Con menos problemas personales que Milei, decenas de otros servidores le antecedieron con las mismas recetas del Norte exitoso y con los mismos resultados del Sur vampirizado. Como ocurrió con el neoliberalismo impuesto por Washington en el Chile de Pinochet, en la Argentina de Videla, en la Venezuela del segundo Andrés Pérez, en África y Asia. Como ocurrió luego con Carlos Menem en Argentina, con el tercer Paz Estenssoro en Bolivia, con Miguel de la Madrid en México y con tantos otros: primero cierto alivio económico. Cualquier experimento suele traducirse en hiperinflación, pero un alivio en la inflación del endeudado (que es otra forma de bloqueo) suele ser algo normal, aún sin hacer nada. Si Milei logra vender YPF, el resto del patrimonio y la soberanía nacional, eso significará grandes ingresos a corto plazo, algo necesario para tomar impulso anímico y popular antes de la entrega total, antes de la catástrofe súbita, como en 2001.
Todas esas fórmulas que destruyeron el principal factor de desarrollo de las colonias (sus independencias) y produjeron las más recientes crisis, acaba de ser vendida, una vez más, como la solución a todos los males del subdesarrollo.

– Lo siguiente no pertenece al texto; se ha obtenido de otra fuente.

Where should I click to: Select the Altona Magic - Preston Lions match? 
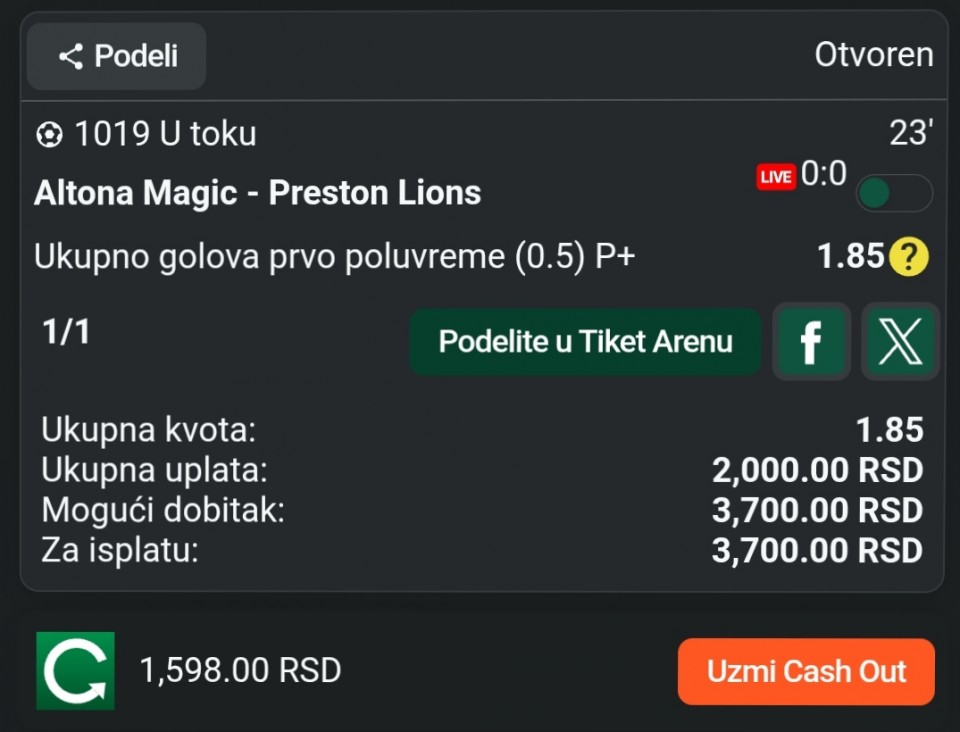258,193
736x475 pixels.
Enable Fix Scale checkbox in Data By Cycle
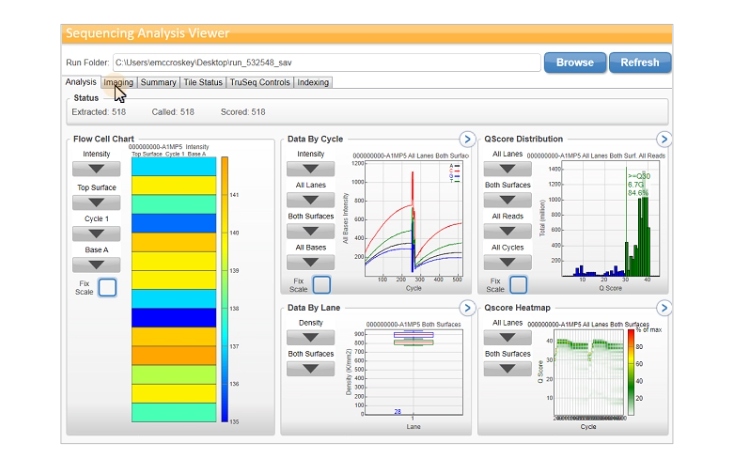click(x=321, y=285)
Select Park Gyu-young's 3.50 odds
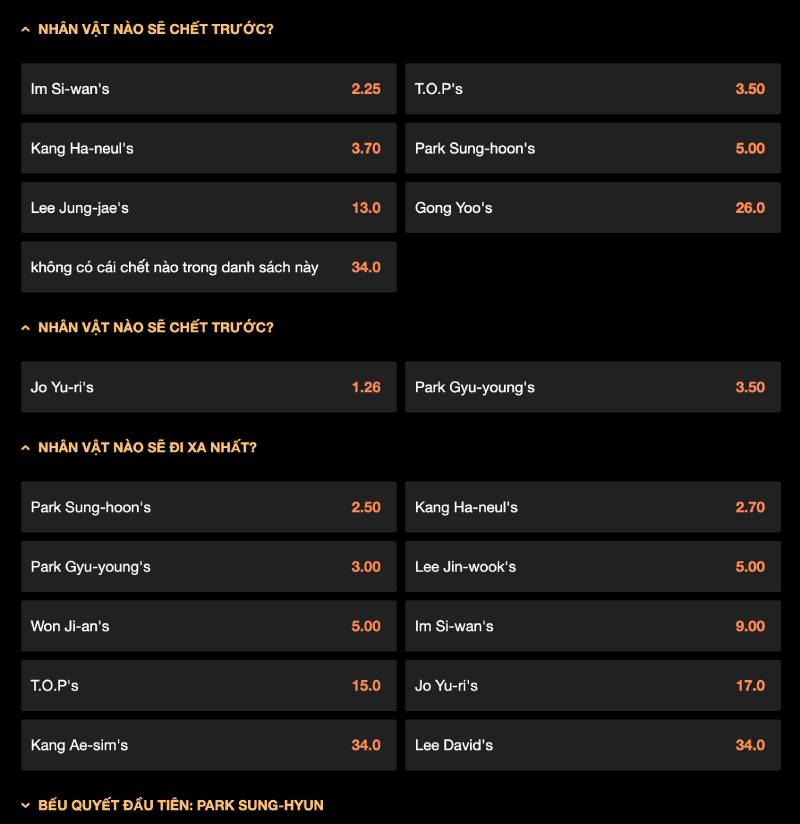800x824 pixels. [x=592, y=387]
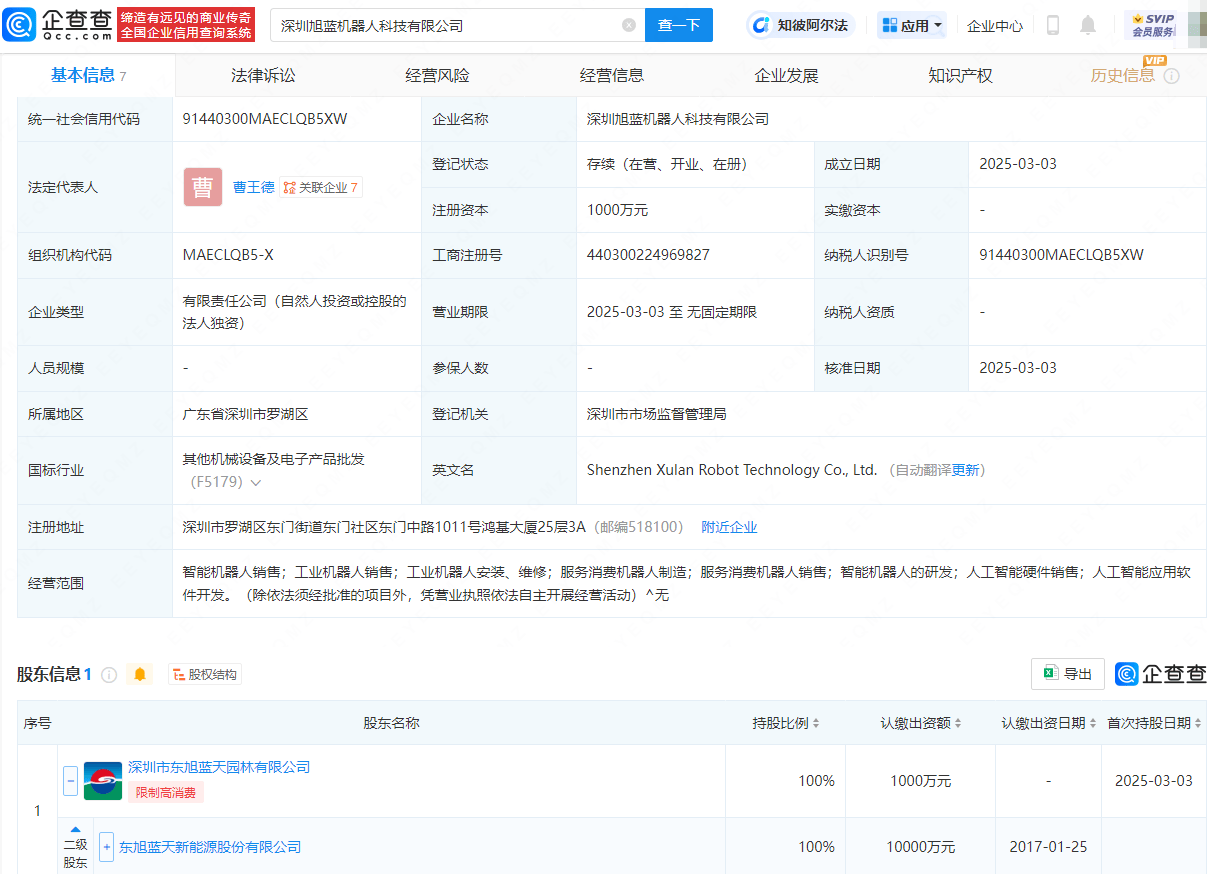The height and width of the screenshot is (874, 1207).
Task: Click the company name search input field
Action: click(445, 25)
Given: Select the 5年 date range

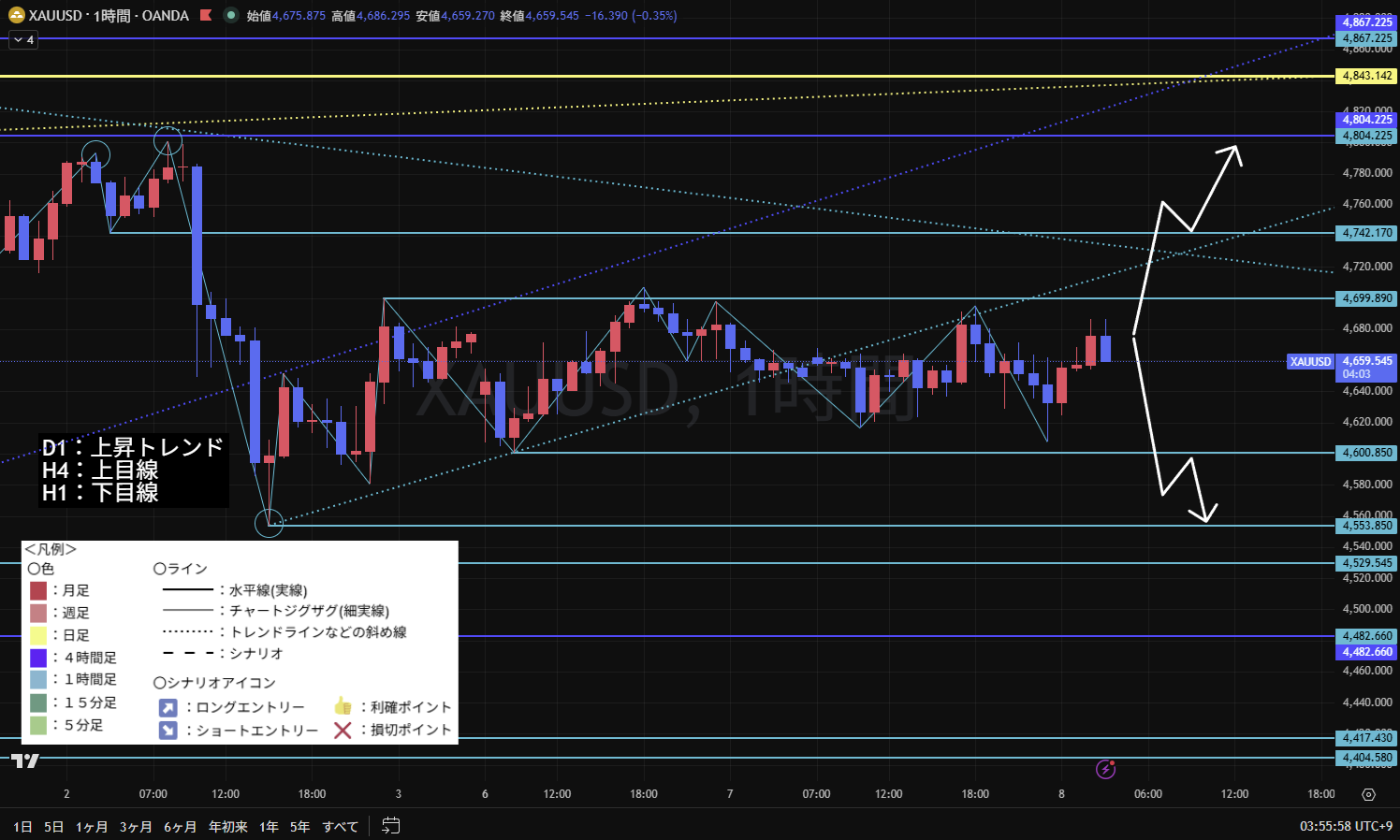Looking at the screenshot, I should coord(299,827).
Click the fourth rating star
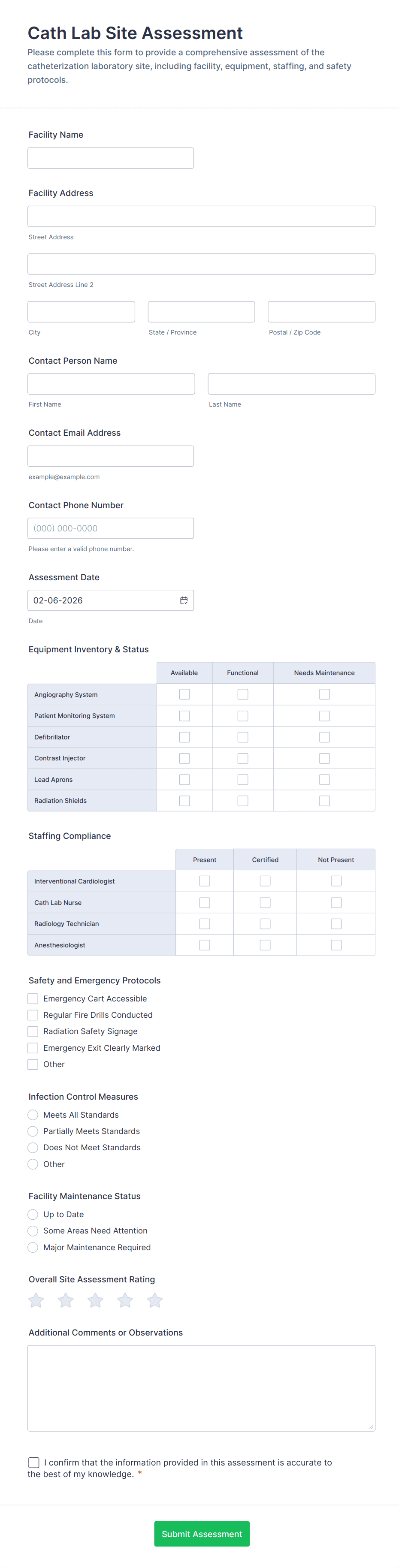The width and height of the screenshot is (399, 1568). pyautogui.click(x=125, y=1301)
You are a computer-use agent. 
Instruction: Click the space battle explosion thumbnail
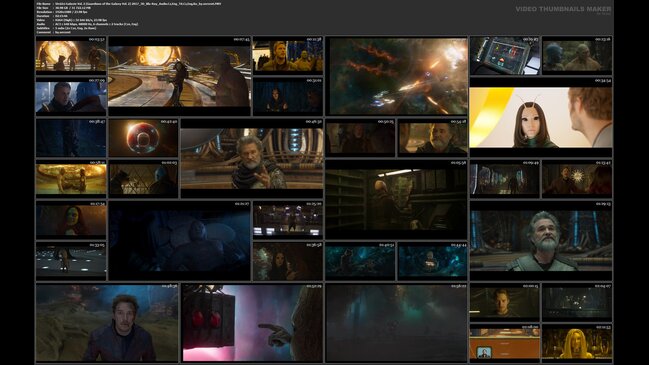point(397,76)
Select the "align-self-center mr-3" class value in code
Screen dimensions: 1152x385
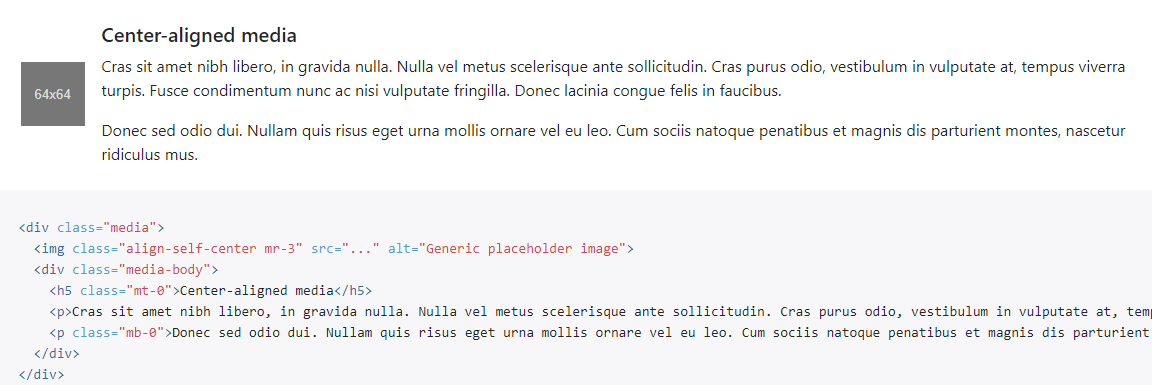214,248
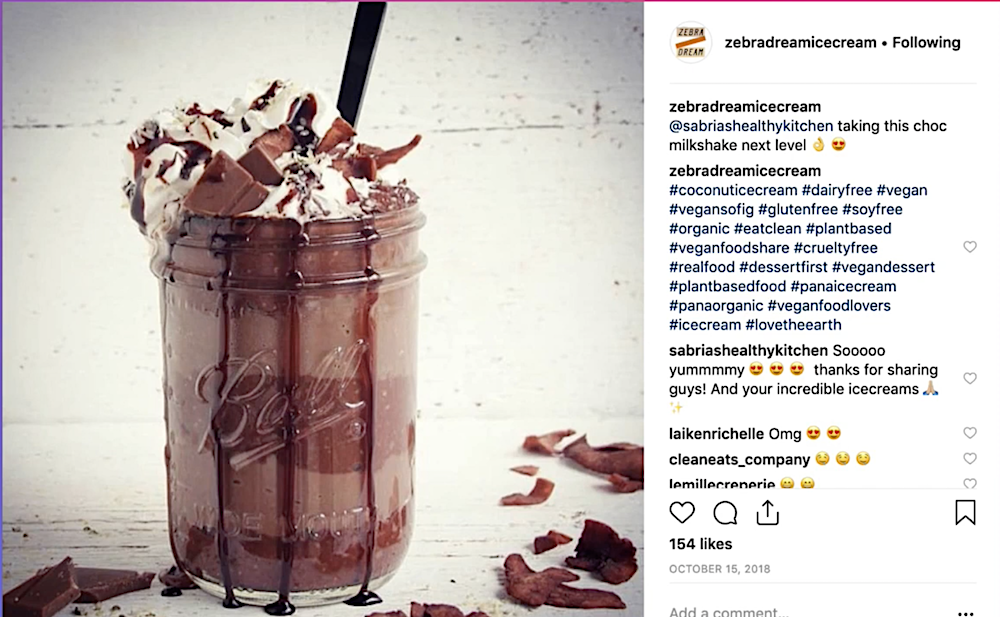The height and width of the screenshot is (617, 1000).
Task: Open more options with the three dots icon
Action: [x=966, y=613]
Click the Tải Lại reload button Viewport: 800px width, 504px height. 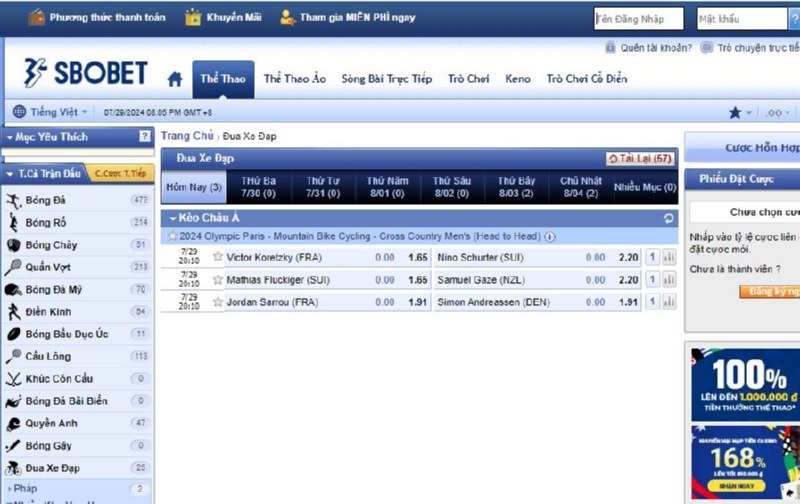coord(640,158)
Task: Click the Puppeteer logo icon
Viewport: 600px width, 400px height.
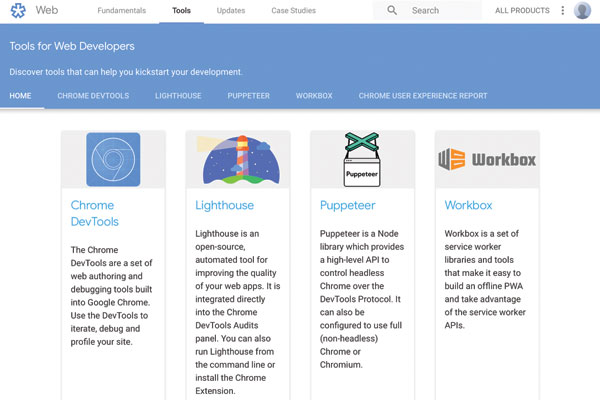Action: [363, 159]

Nada de eso es posible sin una desviación de la frustración colectiva de las causas históricas del problema. Nada de eso es posible sin una adoctrinación mediática de los grandes medios cómplices; sin una destrucción sistemática de la memoria colectiva, de la educación no comercial, de la cultura, de filosofía y de la historia.
Claro que la educación no comercializada es el problema de los entreguistas, de aquellos que son capaces de atentar contra la salud mental de toda una sociedad. Todo en base a superpoderes tipo Disneyland como un muro, una metralleta o una motosierra. Todo en base a una supuesta lucha contra una casta, esa misma que acaba de descorchar varias botellas de champagne para celebrar el triunfo del candidato anti-casta.
La pedagogía sociópata del odio y el desprecio por el otro será duradera. Habrá que responderle con la cultura radical, sin las timideces que le han abierto las puertas a la barbarie y al neocolonialismo.